Requirement: Pick out all lines in the listing holding the string "Task" and copy them.

Excerpted data:
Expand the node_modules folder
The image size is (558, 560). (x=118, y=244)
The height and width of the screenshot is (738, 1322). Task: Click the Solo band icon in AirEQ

--

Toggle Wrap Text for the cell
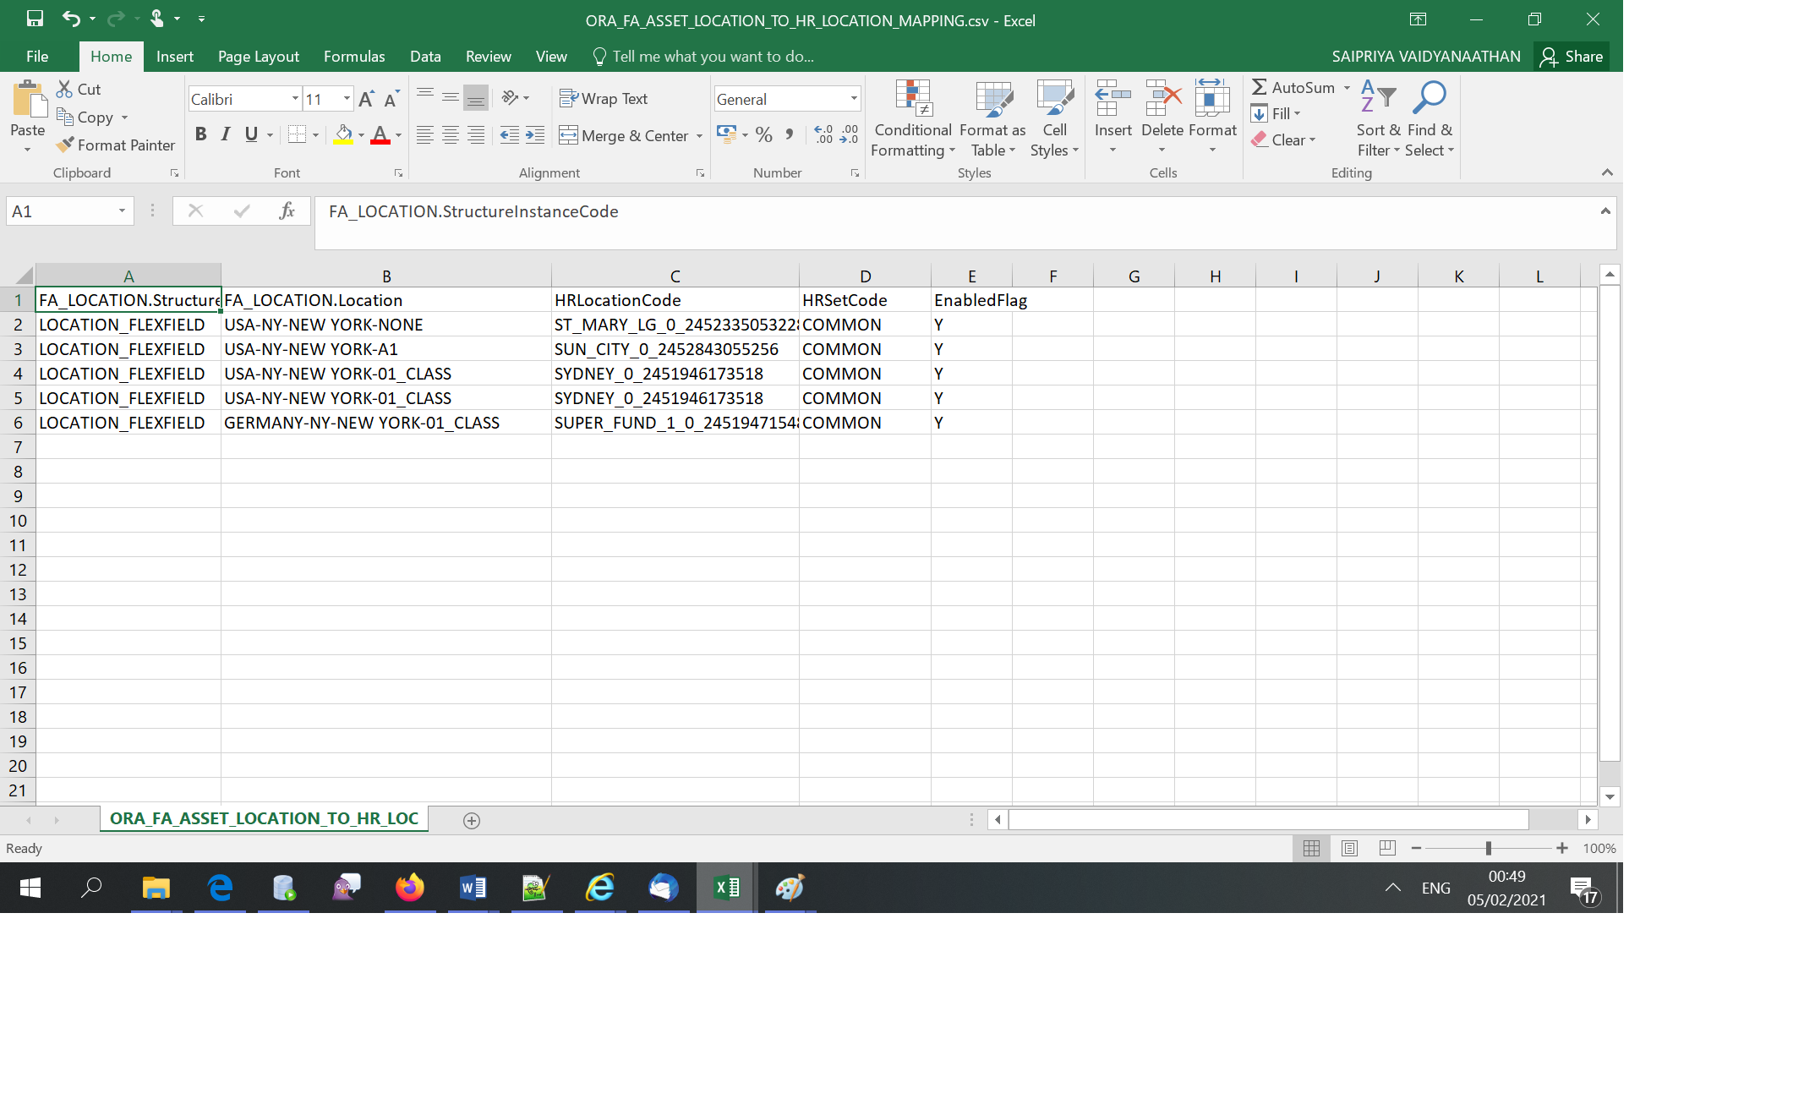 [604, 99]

* * *

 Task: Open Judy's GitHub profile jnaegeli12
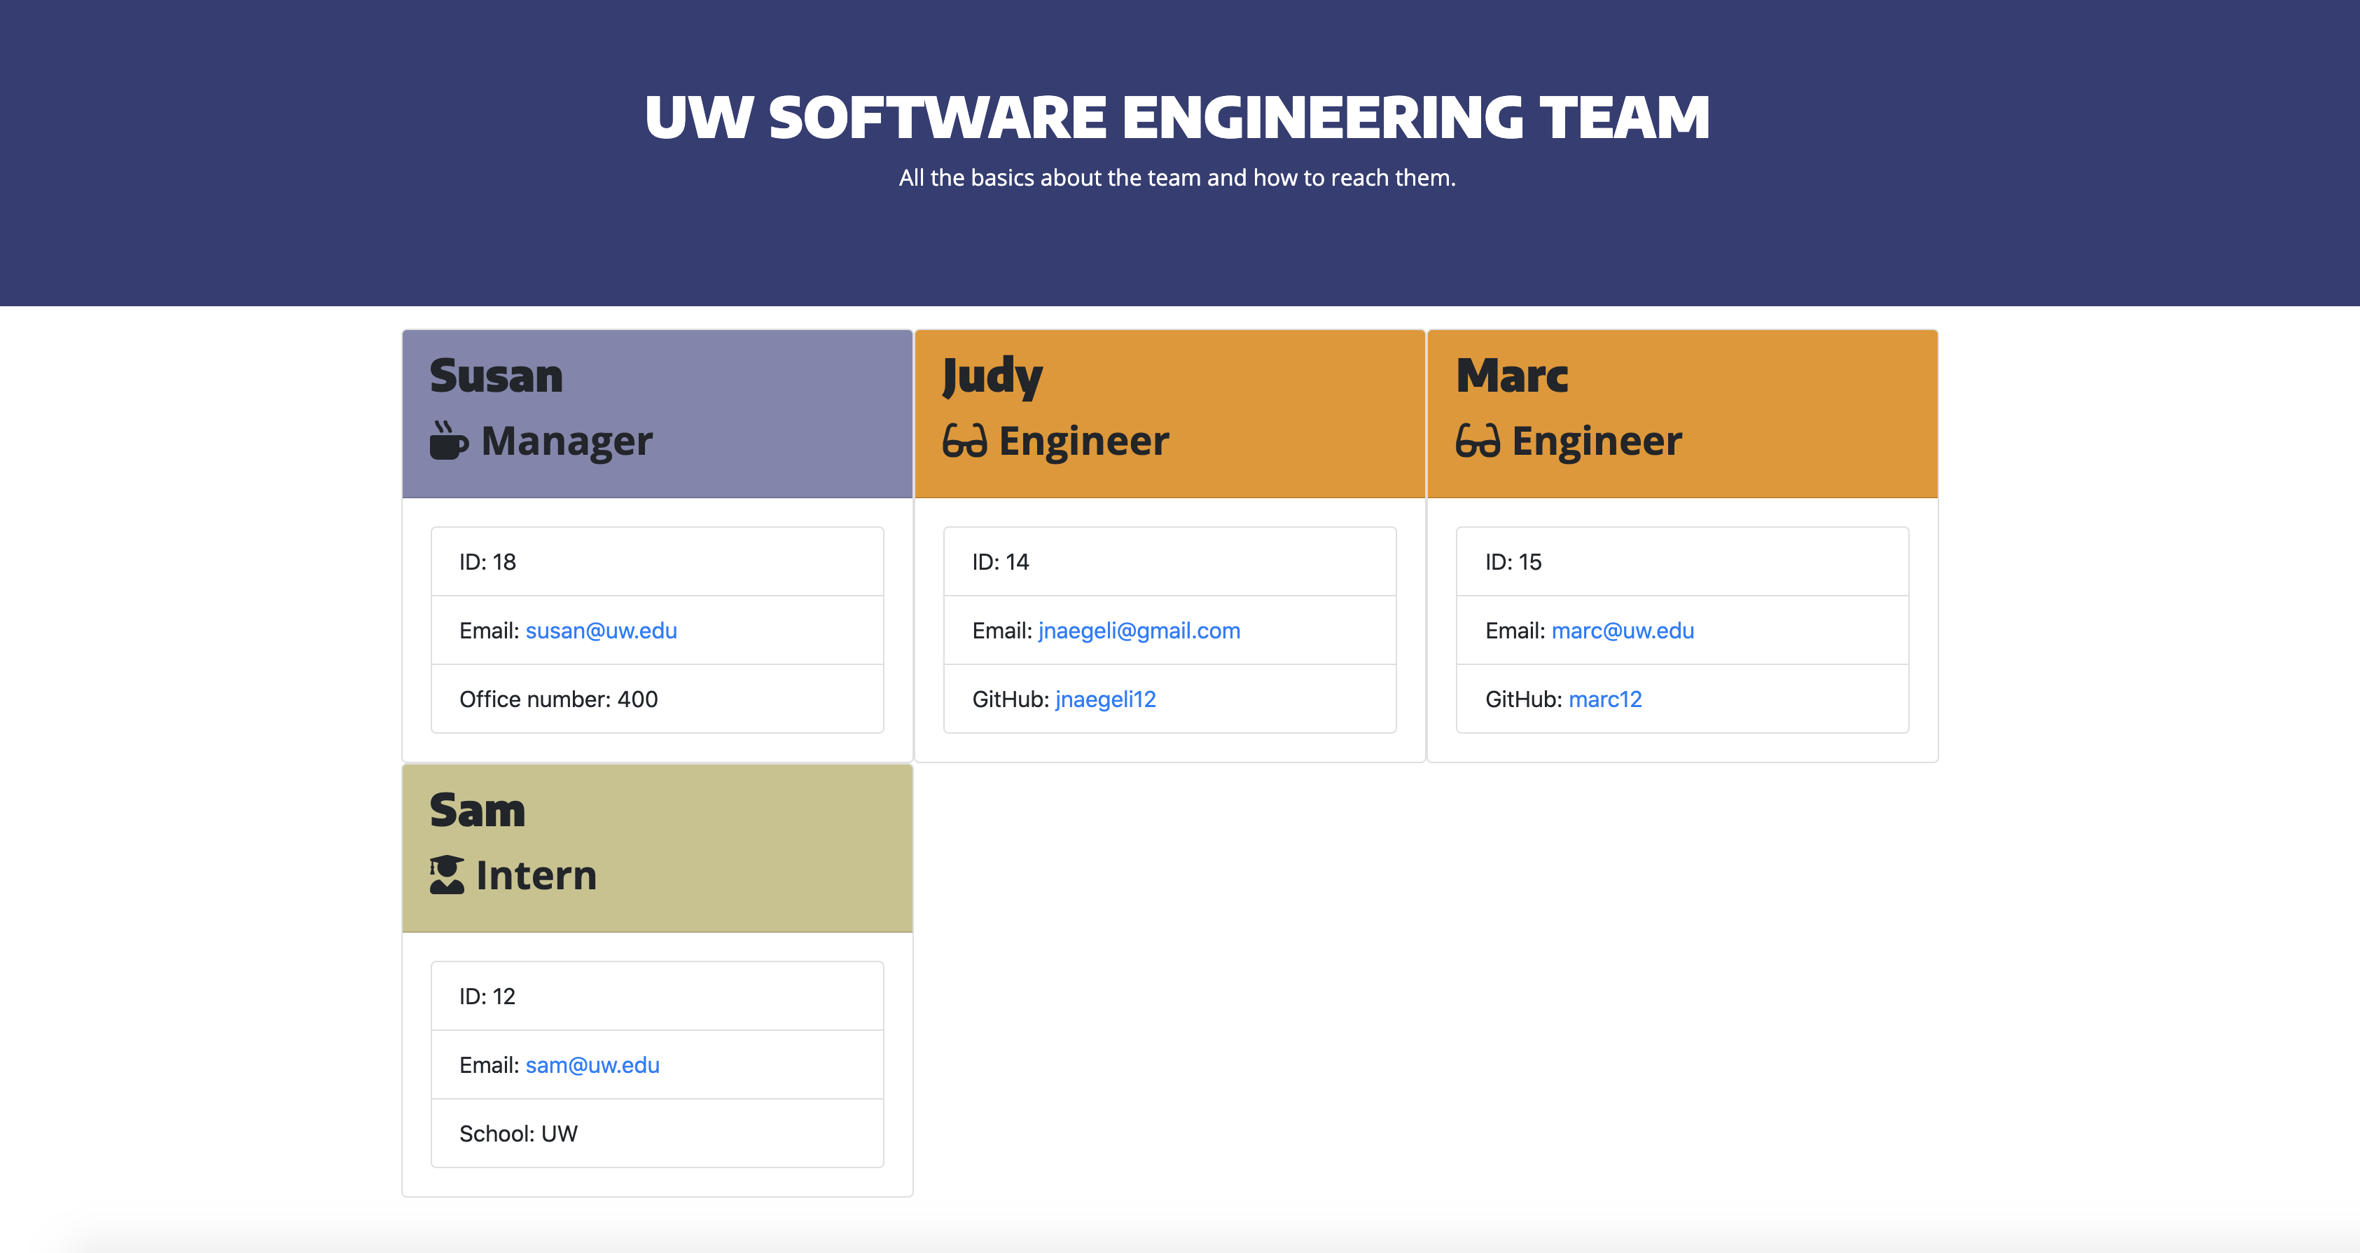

Response for this exercise:
The height and width of the screenshot is (738, 1322). Task: Click the Solo band icon in AirEQ
 Task: Open Judy's GitHub profile jnaegeli12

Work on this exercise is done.